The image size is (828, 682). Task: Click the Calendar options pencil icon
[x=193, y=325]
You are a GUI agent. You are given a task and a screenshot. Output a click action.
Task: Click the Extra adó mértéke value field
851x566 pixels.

_ _ _ _ _

Render every line of the entries above as a Markdown table with two columns, Row and Entry line, numbering the rows and leaving out blank lines.

The response:
| Row | Entry line |
|---|---|
| 1 | The image size is (828, 682). Task: Click the Calendar options pencil icon |
| 2 | [x=193, y=325] |
| 3 | You are a GUI agent. You are given a task and a screenshot. Output a click action. |
| 4 | Task: Click the Extra adó mértéke value field |
| 5 | 851x566 pixels. |